The Price of Perfectionism

Do you pride yourself on your high standards for everything? If so, you’re not alone. Most high-achievers strive for perfection.

But what if inflexible standards are slowing you down and holding you back?

(Not sure if you’re a perfectionist? Try taking this test.)

Obsessive perfectionism can get in the way of a happy and productive life. I know that my own obsessively high standards took their toll for many years. Relentless striving, low satisfaction, sleepless nights obsessing over perceived gaffes – and a long list of unfinished projects and initiatives that I was “still massaging”.

Perfectionism is a big factor in procrastination, low productivity, poor self-esteem and even depression. It keeps you stuck in your comfort zone – afraid of trying new things, for fear of looking bad or making mistakes.
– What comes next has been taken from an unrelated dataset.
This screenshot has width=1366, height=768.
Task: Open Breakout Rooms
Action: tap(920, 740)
The first step to overcoming perfectionism is to recognize when high standards are necessary – and when they’re actually getting in the way of innovation, efficiency and fulfillment. Getting to a place of “good enough” on most tasks and projects allows you to get more done without compromising quality.

In fact, taking a more open-minded approach can pave the way for greater creativity, innovation and fun.

Freedom from perfection requires flexibility and a large dose of self-compassion. This is a struggle for many of us. It starts with embracing the belief that you are good enough, even with the occasional misstep. And that everything, including yourself, is a work in progress.

The next time you notice that you’re driving yourself too hard, procrastinating on projects or tasks, or feeling self-critical about your accomplishments, ask yourself:

“Am I holding myself to standards that aren’t needed in these circumstances?”

“What would good enough look and feel like?”

Take a deep breath. Open your heart to self-compassion. Think flexibly about your project or task and let your inner critic relax. Try a “good enough” approach for your day-to-day tasks and reserve the sky-high standards for rare and special circumstances.

Not only will you get more done, you’ll also feel better about what you do accomplish.